**RECORDS FOR THE TASK:**
START

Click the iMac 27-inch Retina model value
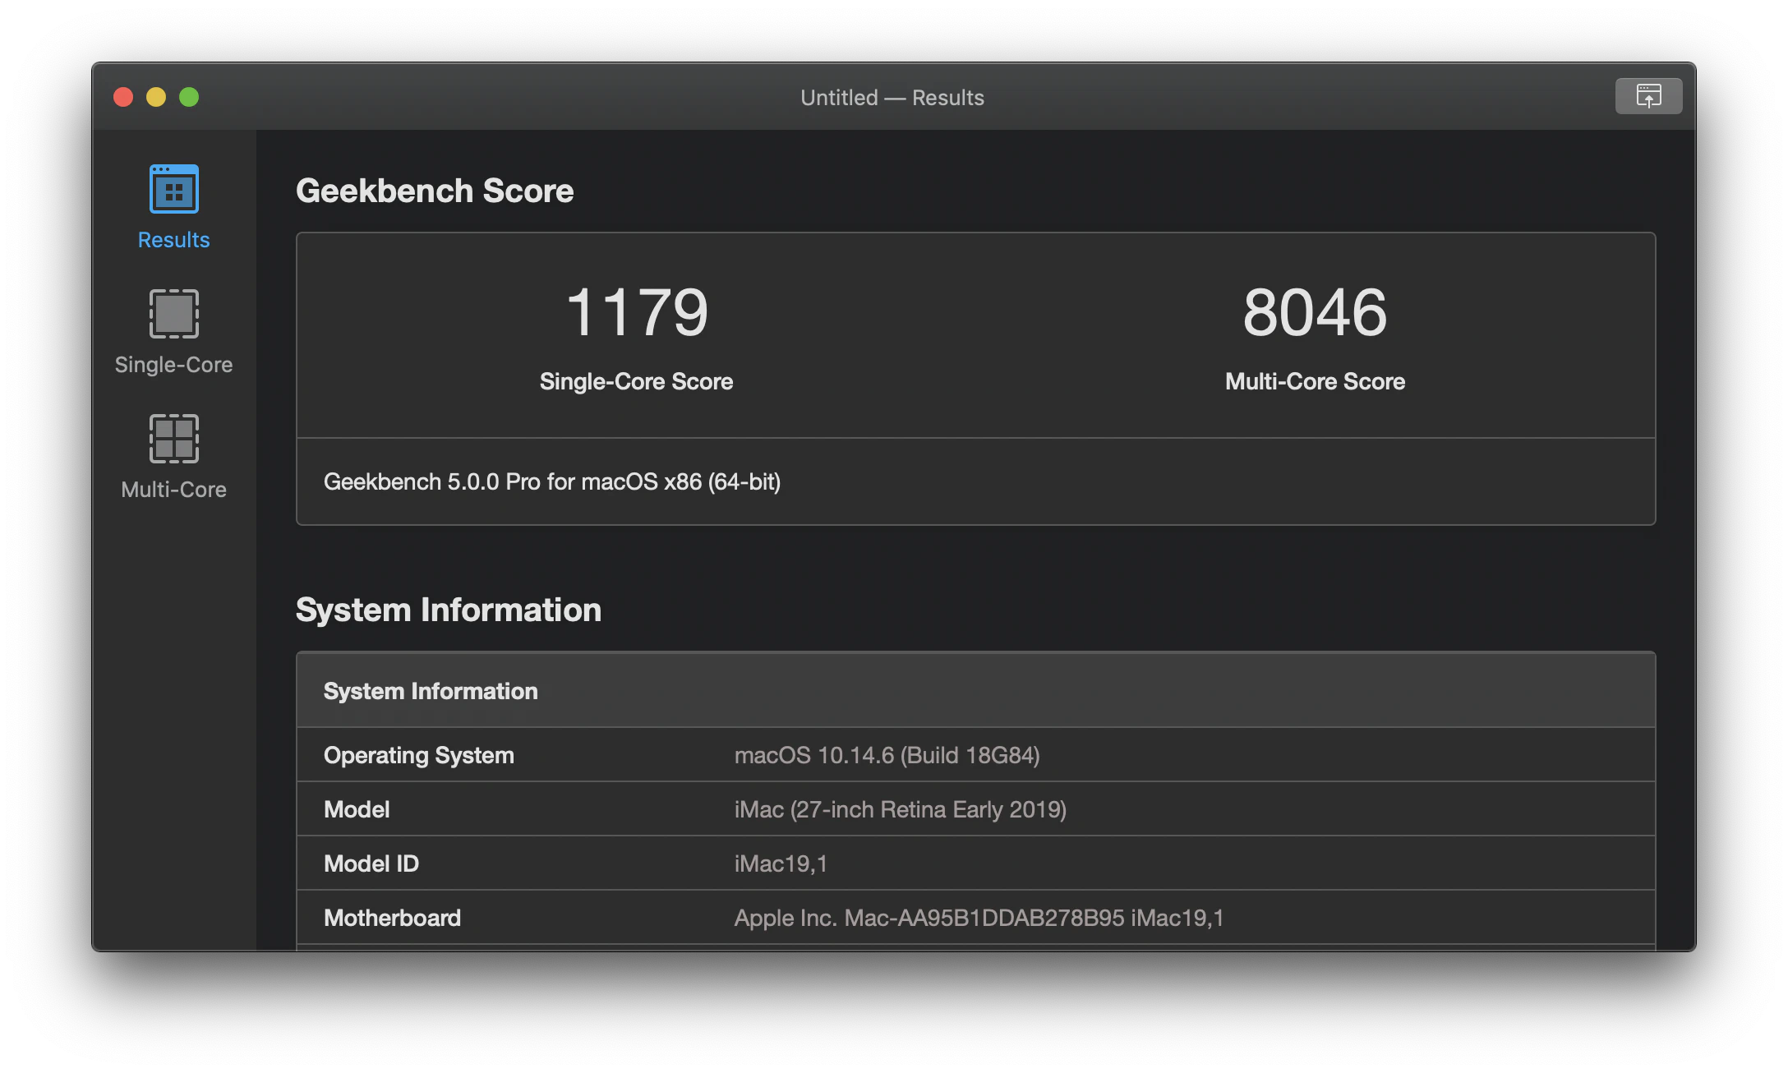Screen dimensions: 1788x1073 point(900,809)
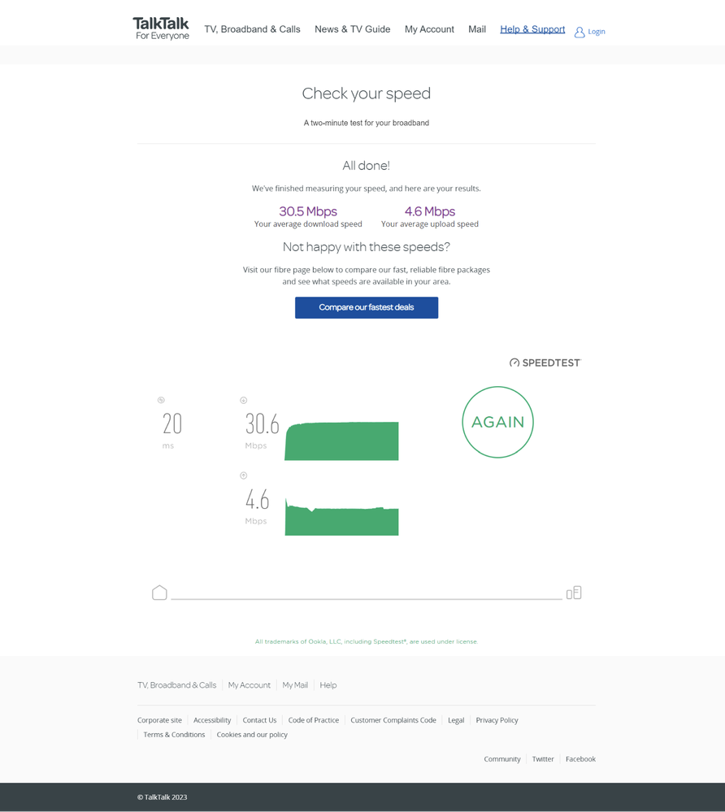Click the ping latency icon above 20 ms
The width and height of the screenshot is (725, 812).
click(161, 400)
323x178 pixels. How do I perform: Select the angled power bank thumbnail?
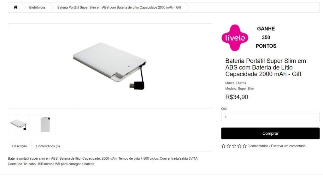(x=19, y=125)
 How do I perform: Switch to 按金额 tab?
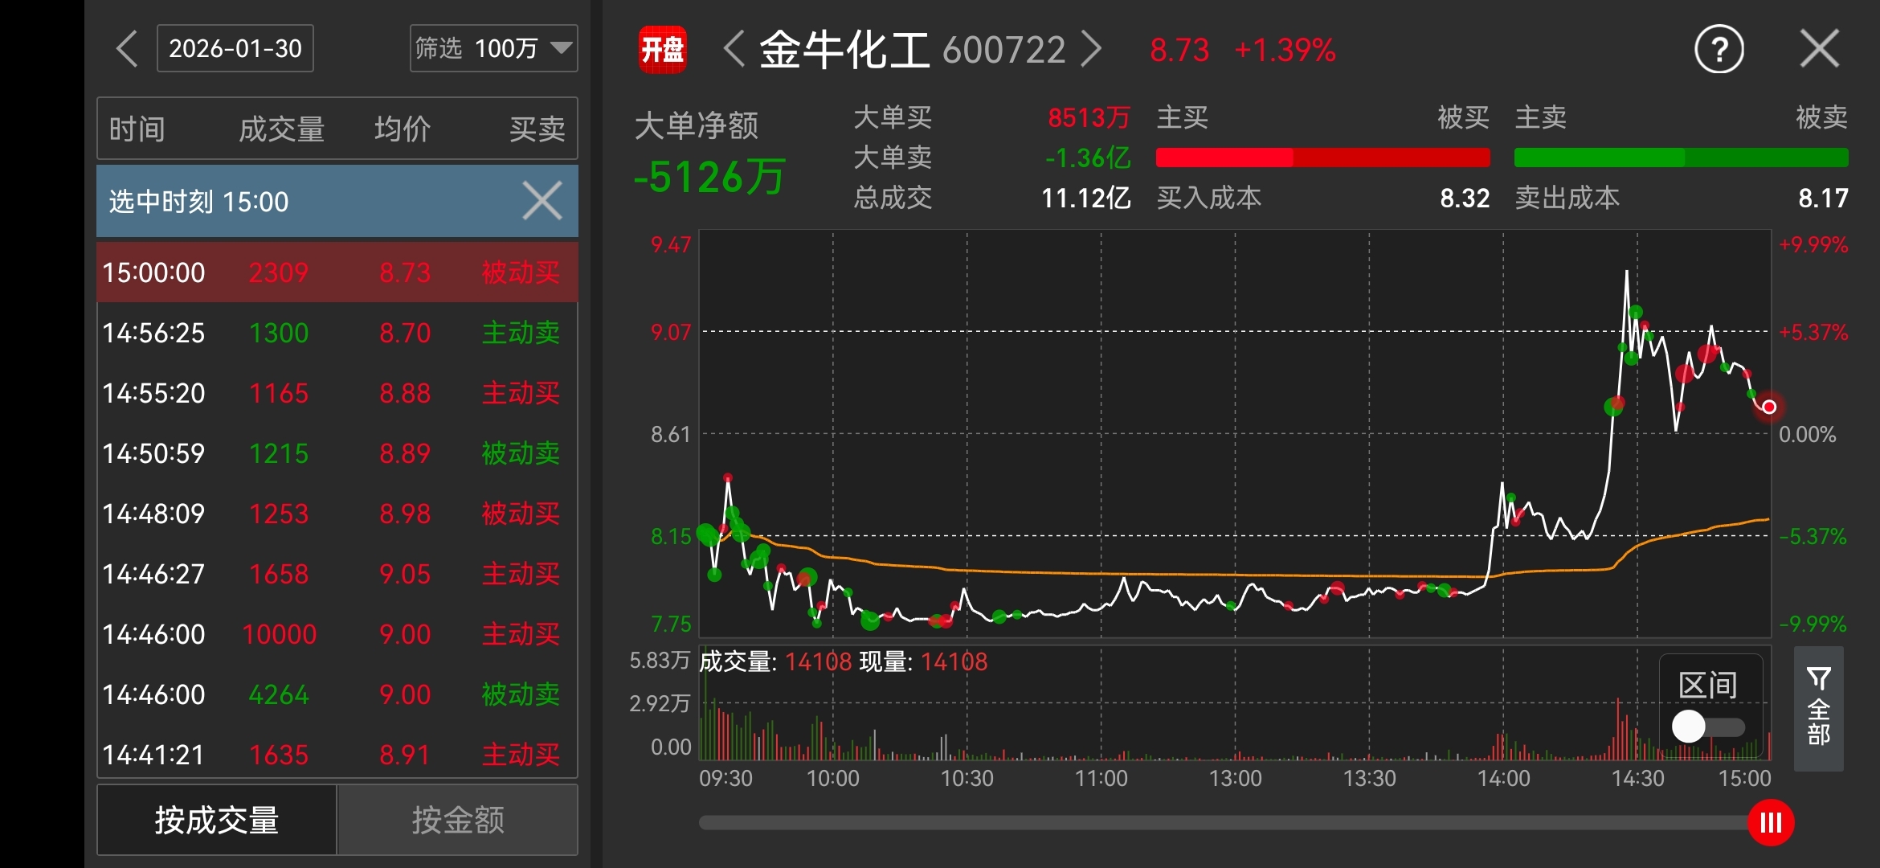pyautogui.click(x=458, y=820)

END

Rewrite all the rows above, switching "How do I perform" to "How can I do" and keeping everything else the same, and leave out the pictures.

**WRITTEN ANSWER:**
Click the iMac 27-inch Retina model value
Screen dimensions: 1788x1073 point(900,809)
Click the ping latency icon above 20 ms
The width and height of the screenshot is (725, 812).
click(161, 400)
323x178 pixels. How can I do: Select the angled power bank thumbnail?
(x=19, y=125)
 How can I do: Switch to 按金额 tab?
pyautogui.click(x=458, y=820)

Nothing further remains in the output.